En síntesis, para desarrollar un proceso de diálogo-negociación con alguna probabilidad de éxito, en el contexto venezolano, se requeriría que las partes sean capaces de aceptar que el «otro» existe y que sus ideas y propósitos son legítimos, aunque no se esté de acuerdo con ellos; que sean capaces, a través del discurso y las acciones, de generar o construir confianza, aunque solo sea un mínimo, pues sin ella ningún diálogo es posible; que tengan flexibilidad, o sea, la capacidad para aceptar las fallas en las expectativas que se tienen acerca de algo o alguien; y finalmente, que sean tolerantes para poder compartir conductualmente con quienes no se está de acuerdo, aunque sus actos sean terribles.
La manera prevista en la Teoría de la Negociación y Resolución de Conflictos para enfrentar estas situaciones, es apelar a la mediación, es decir, a propiciar acercamiento y encuentro, pero eso requiere un tercero de «buena fe» que genere confianza en ambas partes. Tal como están las cosas, es muy probable que un personaje con esas características no exista.
Así que estamos ante una situación asimétrica, que hará poco probable el avance de algún diálogo directo con el gobierno, especialmente si en la agenda está incluida la transición democrática.
Se trataría, entonces, de un diálogo-negociación en el que el régimen tiene más que perder o donde se pone en riesgo su permanencia en el poder, lo cual parece ser que le importa más que su propia seguridad personal y la de sus familias.
En el ámbito internacional, la perspectiva es que el gobierno seguirá intentando sacar provecho del cambio geopolítico y económico mundial creado por la guerra en Ucrania y la agresividad de la política exterior de China, en su guerra conjunta contra Occidente.

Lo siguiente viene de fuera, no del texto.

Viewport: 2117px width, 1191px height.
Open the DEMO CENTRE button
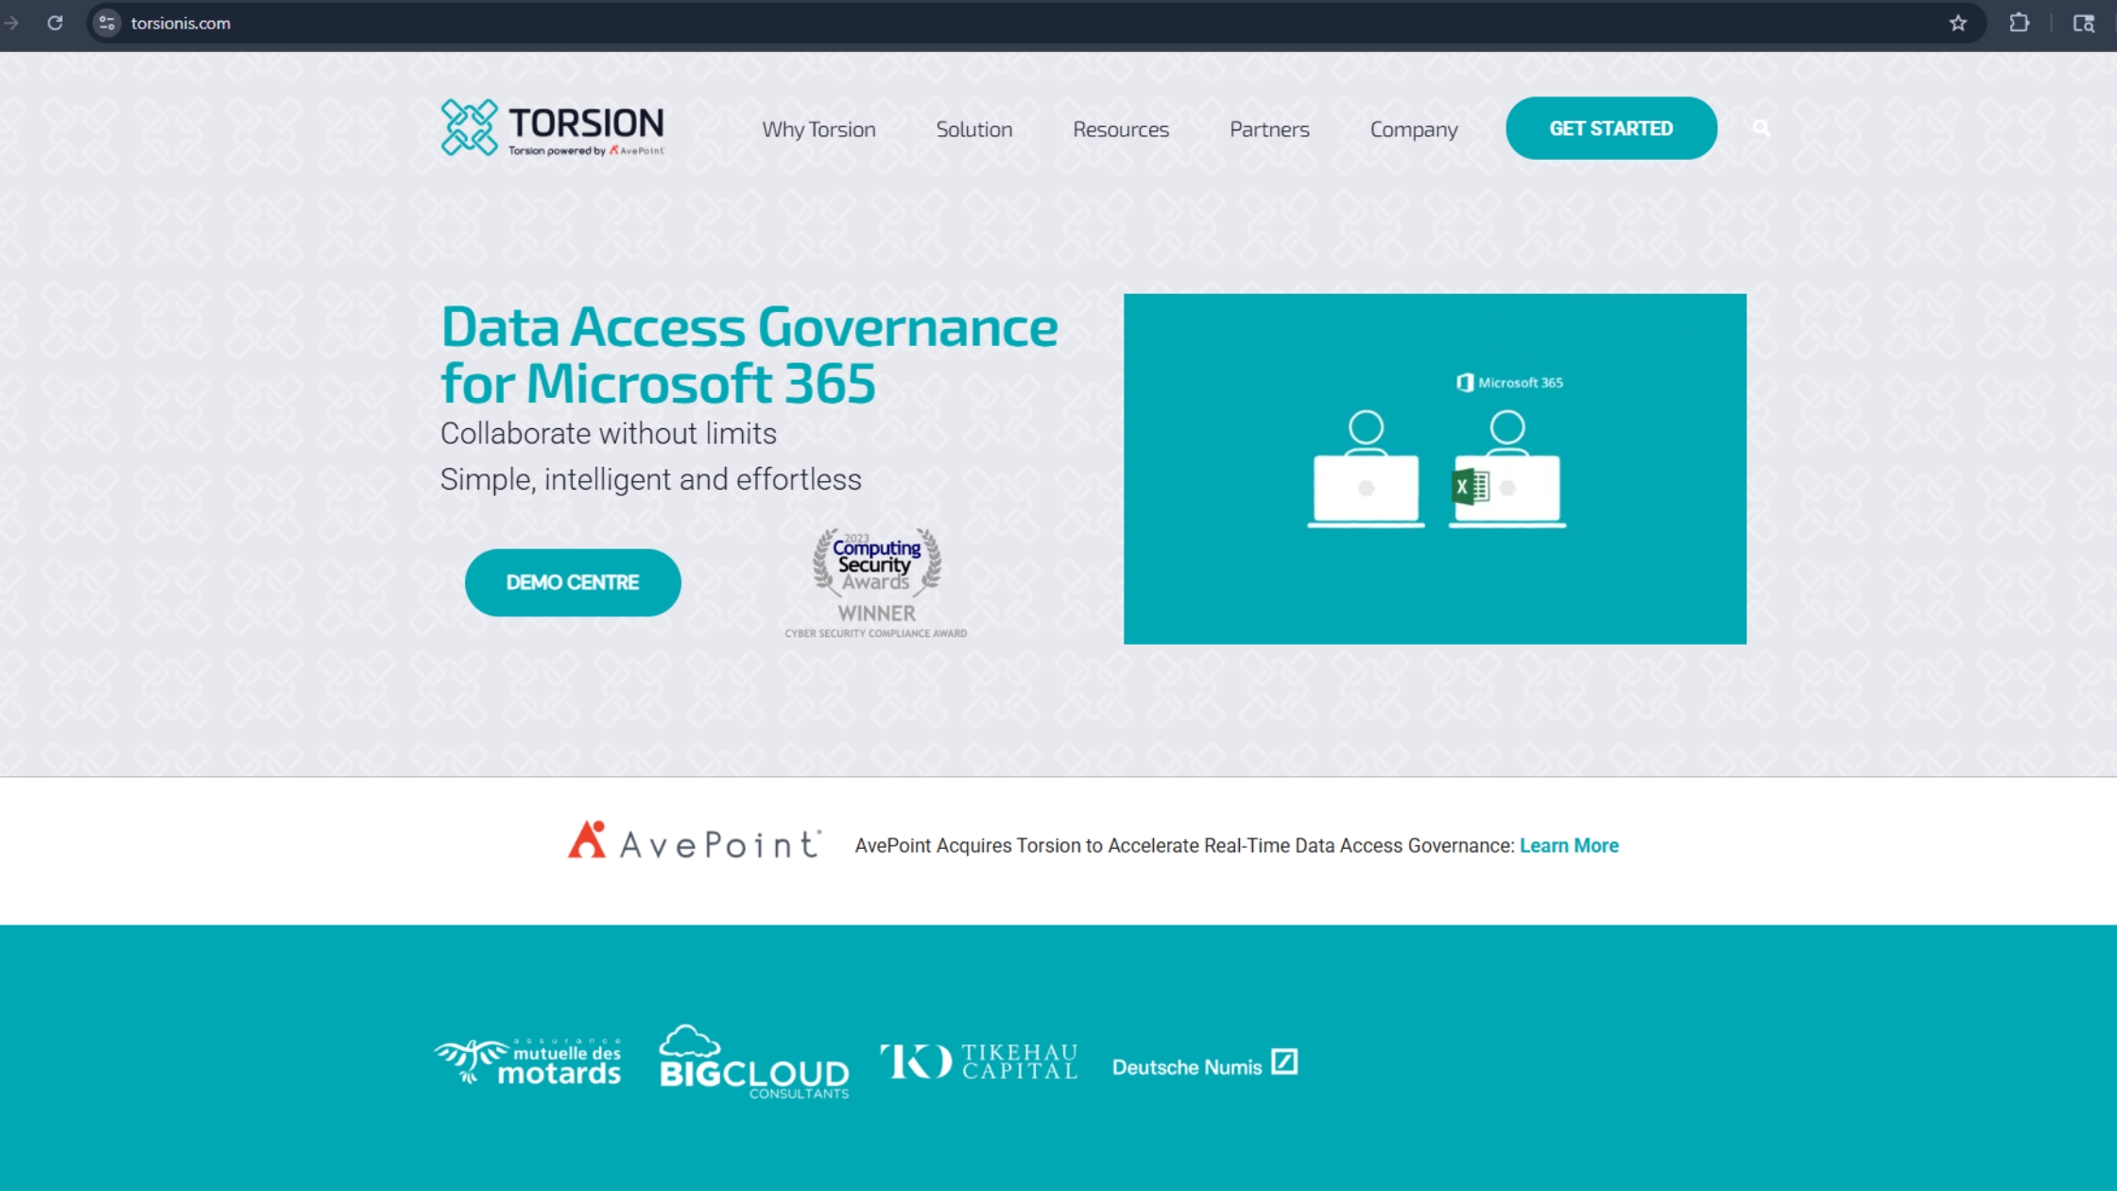[573, 582]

Por otro lado, seguirá propiciando apoyos geopolíticos y económicos extracontinentales al precio que impongan las conveniencias ajenas, especialmente por parte de países como Rusia, China e Irán.
Asimismo, seguirá explorando posiciones, coincidencias y relaciones antisanciones y acuerdos económicos opacos y asimétricos, como la entrega de petróleo, oro, territorios y manejos financieros dolosos.
En cuanto a la oposición, Estados Unidos, Europa y buena parte de Iberoamérica y el Caribe, le mantendrán un apoyo formal, limitado por sus propios desafíos políticos y económicos, pero mientras este no se traduzca en acciones contundentes, mientras el gobierno siga logrando lo que quiere por otras vías, y mientras la oposición no muestre que tiene la estrategia y el «músculo» que se requiere para obligarlo, el diálogo-negociación no parece ser una opción posible en el corto plazo.
Así que el régimen no quiere ni dialogar ni negociar nada. La única manera es que se haga evidente una amenaza real, esto es, una situación en la que negociar sea la opción con menos pérdidas para él.
¿Estamos, entonces, a las puertas de una «guerra no convencional», con 80% de componente mediático, 15% de componente económico y 5 % de acciones agresivas, todos con efectos emocionales de alto impacto?